→ **Brief**: Each entry has to be printed again exactly.

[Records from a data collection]
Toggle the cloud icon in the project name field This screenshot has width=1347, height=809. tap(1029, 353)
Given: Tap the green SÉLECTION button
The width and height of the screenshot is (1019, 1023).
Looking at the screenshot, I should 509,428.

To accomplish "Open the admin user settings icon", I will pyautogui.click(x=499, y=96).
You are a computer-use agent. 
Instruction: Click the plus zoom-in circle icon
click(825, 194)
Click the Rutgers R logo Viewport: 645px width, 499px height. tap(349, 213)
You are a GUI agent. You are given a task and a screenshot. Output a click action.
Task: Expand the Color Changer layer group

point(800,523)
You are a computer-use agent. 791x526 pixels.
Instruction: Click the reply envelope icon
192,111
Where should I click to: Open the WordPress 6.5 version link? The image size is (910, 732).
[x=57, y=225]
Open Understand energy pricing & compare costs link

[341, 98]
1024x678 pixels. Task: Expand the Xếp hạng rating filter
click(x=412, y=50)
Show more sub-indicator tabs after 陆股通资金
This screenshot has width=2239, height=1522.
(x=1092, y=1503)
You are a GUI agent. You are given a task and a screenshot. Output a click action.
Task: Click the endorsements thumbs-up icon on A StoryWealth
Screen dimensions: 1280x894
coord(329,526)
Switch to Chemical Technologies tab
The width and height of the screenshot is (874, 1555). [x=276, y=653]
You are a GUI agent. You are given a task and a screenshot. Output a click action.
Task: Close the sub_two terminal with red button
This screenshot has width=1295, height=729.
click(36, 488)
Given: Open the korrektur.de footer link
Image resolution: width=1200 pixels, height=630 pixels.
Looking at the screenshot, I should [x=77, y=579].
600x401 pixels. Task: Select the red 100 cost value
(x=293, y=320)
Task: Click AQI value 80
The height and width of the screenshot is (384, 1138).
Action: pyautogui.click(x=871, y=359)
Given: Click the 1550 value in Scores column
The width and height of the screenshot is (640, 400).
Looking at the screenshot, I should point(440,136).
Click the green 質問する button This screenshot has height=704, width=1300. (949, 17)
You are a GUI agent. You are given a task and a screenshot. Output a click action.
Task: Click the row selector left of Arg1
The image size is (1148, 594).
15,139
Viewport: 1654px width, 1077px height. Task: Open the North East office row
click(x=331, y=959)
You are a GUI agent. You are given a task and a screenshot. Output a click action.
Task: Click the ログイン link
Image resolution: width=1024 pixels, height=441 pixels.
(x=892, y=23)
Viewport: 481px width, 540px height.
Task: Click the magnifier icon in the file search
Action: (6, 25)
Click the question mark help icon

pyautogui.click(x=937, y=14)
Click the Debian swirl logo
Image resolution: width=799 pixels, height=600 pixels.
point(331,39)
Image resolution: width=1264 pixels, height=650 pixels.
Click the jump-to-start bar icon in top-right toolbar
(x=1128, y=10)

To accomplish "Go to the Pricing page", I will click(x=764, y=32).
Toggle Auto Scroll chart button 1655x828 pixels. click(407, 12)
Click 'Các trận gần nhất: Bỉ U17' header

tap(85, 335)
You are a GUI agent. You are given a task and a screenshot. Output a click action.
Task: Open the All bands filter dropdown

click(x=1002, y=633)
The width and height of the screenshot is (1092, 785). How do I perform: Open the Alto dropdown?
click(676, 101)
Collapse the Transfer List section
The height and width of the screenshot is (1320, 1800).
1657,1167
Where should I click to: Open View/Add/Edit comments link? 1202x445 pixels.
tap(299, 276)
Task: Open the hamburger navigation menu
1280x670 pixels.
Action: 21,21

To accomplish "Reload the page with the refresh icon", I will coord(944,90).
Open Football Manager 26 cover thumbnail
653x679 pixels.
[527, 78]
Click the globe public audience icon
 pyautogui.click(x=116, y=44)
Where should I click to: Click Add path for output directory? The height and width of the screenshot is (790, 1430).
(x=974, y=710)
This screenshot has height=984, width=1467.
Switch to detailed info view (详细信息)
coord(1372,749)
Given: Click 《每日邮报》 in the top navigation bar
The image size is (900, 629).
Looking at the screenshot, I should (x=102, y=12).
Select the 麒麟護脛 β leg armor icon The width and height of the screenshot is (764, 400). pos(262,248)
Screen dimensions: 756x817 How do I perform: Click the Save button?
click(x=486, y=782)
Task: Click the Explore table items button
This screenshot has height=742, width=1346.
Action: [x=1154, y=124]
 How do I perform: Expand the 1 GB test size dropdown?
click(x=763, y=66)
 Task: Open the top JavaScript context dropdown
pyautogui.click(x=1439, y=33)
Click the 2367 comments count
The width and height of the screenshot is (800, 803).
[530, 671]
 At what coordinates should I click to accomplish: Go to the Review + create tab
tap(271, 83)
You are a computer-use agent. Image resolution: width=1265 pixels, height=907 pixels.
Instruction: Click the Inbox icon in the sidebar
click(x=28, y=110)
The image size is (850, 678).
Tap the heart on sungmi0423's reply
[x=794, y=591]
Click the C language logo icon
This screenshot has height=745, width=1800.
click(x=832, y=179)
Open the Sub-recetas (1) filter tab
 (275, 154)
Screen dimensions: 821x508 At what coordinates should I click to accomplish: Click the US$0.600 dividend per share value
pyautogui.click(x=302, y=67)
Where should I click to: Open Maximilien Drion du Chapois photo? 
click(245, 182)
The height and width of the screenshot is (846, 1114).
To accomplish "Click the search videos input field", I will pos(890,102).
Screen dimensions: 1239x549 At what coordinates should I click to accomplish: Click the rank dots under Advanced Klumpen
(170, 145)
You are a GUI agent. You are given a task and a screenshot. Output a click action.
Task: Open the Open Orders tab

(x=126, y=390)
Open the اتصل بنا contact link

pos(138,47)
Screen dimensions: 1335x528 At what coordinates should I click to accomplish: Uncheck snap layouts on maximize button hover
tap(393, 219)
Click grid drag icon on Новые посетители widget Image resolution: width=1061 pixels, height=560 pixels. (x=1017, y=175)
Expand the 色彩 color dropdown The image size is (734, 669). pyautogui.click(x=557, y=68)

→ **Expected answer**:
Toggle the cloud icon in the project name field This screenshot has width=1347, height=809. tap(1029, 353)
Given: Tap the green SÉLECTION button
The width and height of the screenshot is (1019, 1023).
Looking at the screenshot, I should 509,428.

To accomplish "Open the admin user settings icon", I will pyautogui.click(x=499, y=96).
You are a computer-use agent. 
Instruction: Click the plus zoom-in circle icon
click(825, 194)
Click the Rutgers R logo Viewport: 645px width, 499px height. tap(349, 213)
You are a GUI agent. You are given a task and a screenshot. Output a click action.
Task: Expand the Color Changer layer group

point(800,523)
You are a computer-use agent. 791x526 pixels.
Instruction: Click the reply envelope icon
192,111
Where should I click to: Open the WordPress 6.5 version link? The image size is (910, 732).
[x=57, y=225]
Open Understand energy pricing & compare costs link

[341, 98]
1024x678 pixels. Task: Expand the Xếp hạng rating filter
click(x=412, y=50)
Show more sub-indicator tabs after 陆股通资金
This screenshot has width=2239, height=1522.
(x=1092, y=1503)
You are a GUI agent. You are given a task and a screenshot. Output a click action.
Task: Click the endorsements thumbs-up icon on A StoryWealth
Screen dimensions: 1280x894
coord(329,526)
Switch to Chemical Technologies tab
The width and height of the screenshot is (874, 1555). [x=276, y=653]
You are a GUI agent. You are given a task and a screenshot. Output a click action.
Task: Close the sub_two terminal with red button
This screenshot has width=1295, height=729.
click(36, 488)
Given: Open the korrektur.de footer link
Image resolution: width=1200 pixels, height=630 pixels.
Looking at the screenshot, I should [x=77, y=579].
600x401 pixels. Task: Select the red 100 cost value
(x=293, y=320)
Task: Click AQI value 80
The height and width of the screenshot is (384, 1138).
Action: pyautogui.click(x=871, y=359)
Given: Click the 1550 value in Scores column
The width and height of the screenshot is (640, 400).
Looking at the screenshot, I should point(440,136).
Click the green 質問する button This screenshot has height=704, width=1300. (949, 17)
You are a GUI agent. You are given a task and a screenshot. Output a click action.
Task: Click the row selector left of Arg1
The image size is (1148, 594).
15,139
Viewport: 1654px width, 1077px height. Task: Open the North East office row
click(x=331, y=959)
You are a GUI agent. You are given a task and a screenshot. Output a click action.
Task: Click the ログイン link
Image resolution: width=1024 pixels, height=441 pixels.
(x=892, y=23)
Viewport: 481px width, 540px height.
Task: Click the magnifier icon in the file search
Action: (6, 25)
Click the question mark help icon

pyautogui.click(x=937, y=14)
Click the Debian swirl logo
Image resolution: width=799 pixels, height=600 pixels.
point(331,39)
Image resolution: width=1264 pixels, height=650 pixels.
Click the jump-to-start bar icon in top-right toolbar
(x=1128, y=10)

To accomplish "Go to the Pricing page", I will click(x=764, y=32).
Toggle Auto Scroll chart button 1655x828 pixels. click(407, 12)
Click 'Các trận gần nhất: Bỉ U17' header

tap(85, 335)
You are a GUI agent. You are given a task and a screenshot. Output a click action.
Task: Open the All bands filter dropdown

click(x=1002, y=633)
The width and height of the screenshot is (1092, 785). How do I perform: Open the Alto dropdown?
click(676, 101)
Collapse the Transfer List section
The height and width of the screenshot is (1320, 1800).
1657,1167
Where should I click to: Open View/Add/Edit comments link? 1202x445 pixels.
tap(299, 276)
Task: Open the hamburger navigation menu
1280x670 pixels.
Action: 21,21

To accomplish "Reload the page with the refresh icon", I will coord(944,90).
Open Football Manager 26 cover thumbnail
653x679 pixels.
[527, 78]
Click the globe public audience icon
 pyautogui.click(x=116, y=44)
Where should I click to: Click Add path for output directory? The height and width of the screenshot is (790, 1430).
(x=974, y=710)
This screenshot has height=984, width=1467.
Switch to detailed info view (详细信息)
coord(1372,749)
Given: Click 《每日邮报》 in the top navigation bar
The image size is (900, 629).
Looking at the screenshot, I should (x=102, y=12).
Select the 麒麟護脛 β leg armor icon The width and height of the screenshot is (764, 400). pos(262,248)
Screen dimensions: 756x817 How do I perform: Click the Save button?
click(x=486, y=782)
Task: Click the Explore table items button
This screenshot has height=742, width=1346.
Action: [x=1154, y=124]
 How do I perform: Expand the 1 GB test size dropdown?
click(x=763, y=66)
 Task: Open the top JavaScript context dropdown
pyautogui.click(x=1439, y=33)
Click the 2367 comments count
The width and height of the screenshot is (800, 803).
[530, 671]
 At what coordinates should I click to accomplish: Go to the Review + create tab
tap(271, 83)
You are a computer-use agent. Image resolution: width=1265 pixels, height=907 pixels.
Instruction: Click the Inbox icon in the sidebar
click(x=28, y=110)
The image size is (850, 678).
Tap the heart on sungmi0423's reply
[x=794, y=591]
Click the C language logo icon
This screenshot has height=745, width=1800.
click(x=832, y=179)
Open the Sub-recetas (1) filter tab
 (275, 154)
Screen dimensions: 821x508 At what coordinates should I click to accomplish: Click the US$0.600 dividend per share value
pyautogui.click(x=302, y=67)
Where should I click to: Open Maximilien Drion du Chapois photo? 
click(245, 182)
The height and width of the screenshot is (846, 1114).
To accomplish "Click the search videos input field", I will pos(890,102).
Screen dimensions: 1239x549 At what coordinates should I click to accomplish: Click the rank dots under Advanced Klumpen
(170, 145)
You are a GUI agent. You are given a task and a screenshot. Output a click action.
Task: Open the Open Orders tab

(x=126, y=390)
Open the اتصل بنا contact link

pos(138,47)
Screen dimensions: 1335x528 At what coordinates should I click to accomplish: Uncheck snap layouts on maximize button hover
tap(393, 219)
Click grid drag icon on Новые посетители widget Image resolution: width=1061 pixels, height=560 pixels. (x=1017, y=175)
Expand the 色彩 color dropdown The image size is (734, 669). pyautogui.click(x=557, y=68)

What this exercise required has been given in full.